Social media has made reaching a wide audience without spending much money buying media time easier than ever. But social media takes time, effort and opportunity cost. So, which social media channels should book marketers spend time with and for what purposes?
A panel at the Digital Book World Marketing + Publishing Services Conference & Expo provided the answer:
Facebook is a good place for publishers to brand themselves corporately and for authors to interact with readers.
“Authors don’t have to be on everything, but Facebook is one of the easiest for them,” said Open Road Media’s chief marketing officer Rachel Chou, adding, “If you’re posting on Facebook and not putting money behind it, they’re [Facebook users] not seeing it at all.”
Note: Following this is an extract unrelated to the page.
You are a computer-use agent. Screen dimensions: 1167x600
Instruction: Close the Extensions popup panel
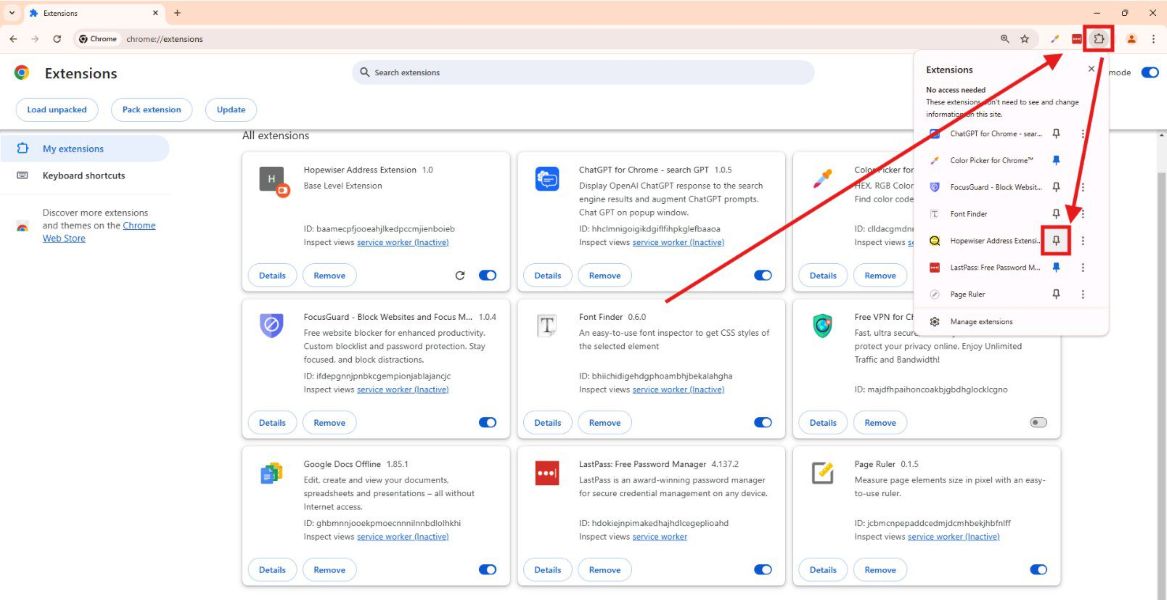(x=1091, y=69)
The panel debated whether Twitter actually helps publishers sell books.
“It’s a tough question,” said Houghton Mifflin Harcourt director of culinary marketing Brad Parsons said. “It’s more about awareness.”
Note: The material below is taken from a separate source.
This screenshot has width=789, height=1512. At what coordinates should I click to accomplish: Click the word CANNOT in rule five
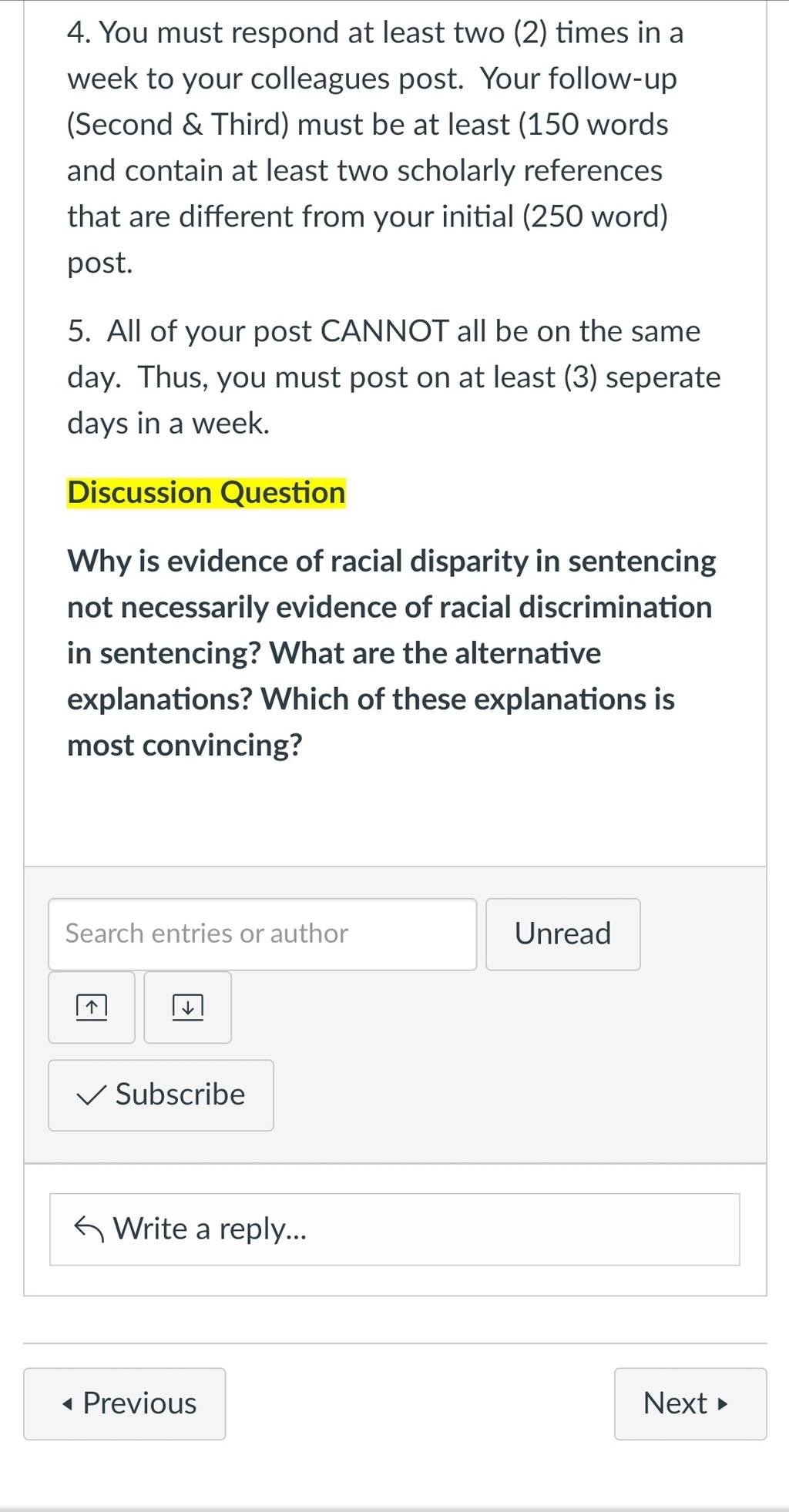tap(384, 331)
Chou said that Open Road has had success using Twitter to disseminate content like images and videos. Chou and Kristin Fassler, director of marketing at Random House Publishing Group, both experimented with advertising on Twitter, but warned that caution was needed because it can get expensive quickly.
The panel agreed that Tumblr was good because its users skewed very young and the platform made it easy to share images, videos, infographics and quotes from books.
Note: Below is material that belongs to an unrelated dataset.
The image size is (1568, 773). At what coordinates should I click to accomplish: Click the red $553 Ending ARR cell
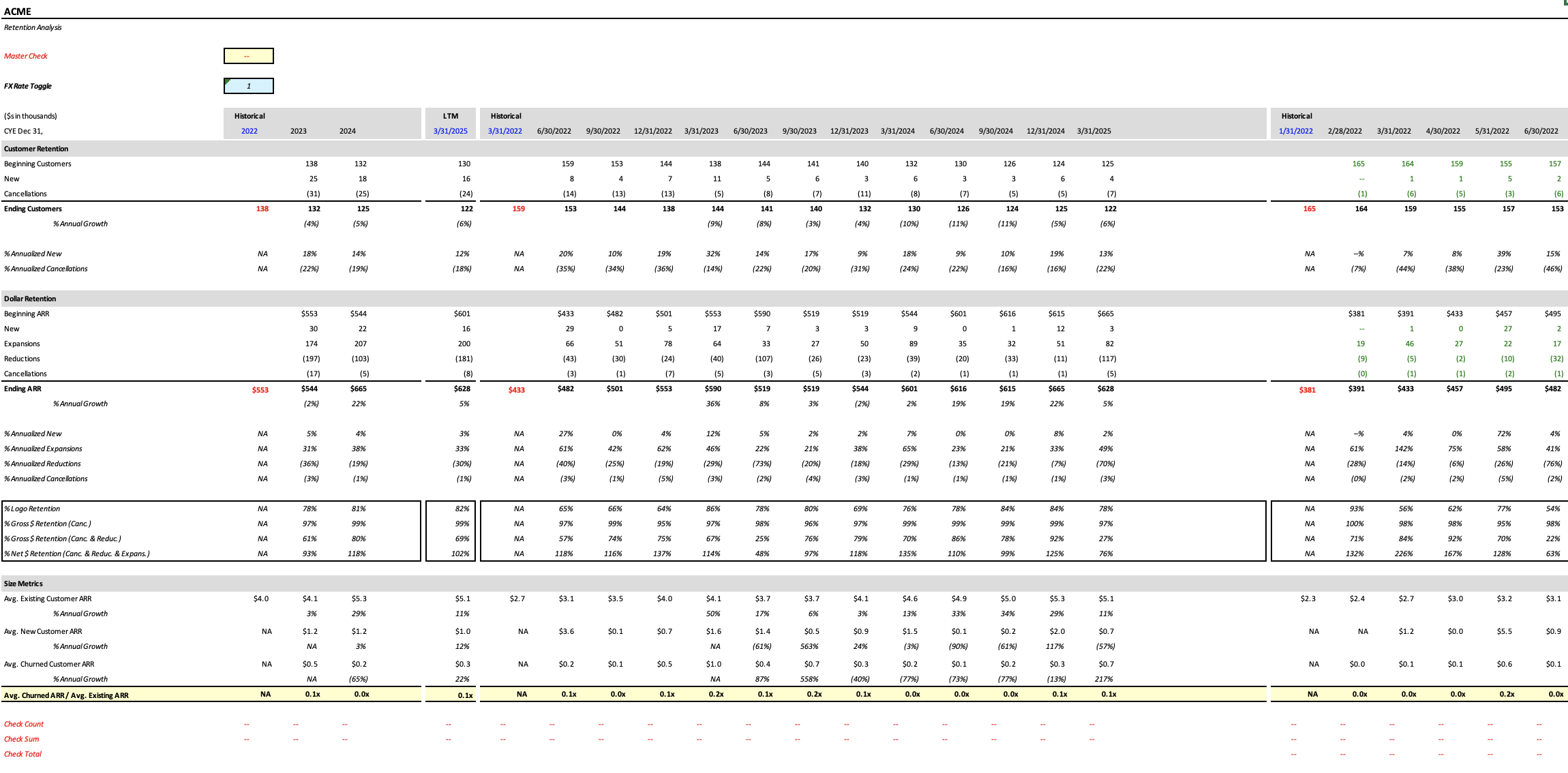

Following along with the panel’s conversation on Twitter, Tumblr’s head of literary and nonprofit outreach and of the new Tumblr book club Rachel Fershleiser added that Tumblr can also be used for “in depth discussion,” citing the new Tumblr book club; the spreading of long-form stories, citing a Tumblr “recommended reading” site; author branding, citing Neil Gaiman’s Tumblr blog; and publisher branding, citing Penguin Teen’s Tumblr blog.
Pinterest might present legal issues for publishers, depending on the images being pinned. Further, it may not help sell books.
Pinterest is a “big time suck,” said Chou. “You have to be active and re-pinning and not just doing your own board and if you have a couple people who can spend a few hours a week doing that for you, good for you.”
While not all publishers and authors have created video content or have the ability or plans to do so, YouTube could be a powerful social platform for having meaningful connections to readers.
“YouTube is great for advertising, both for the targeting you can do and the information you get back,” said Houghton’s Parsons.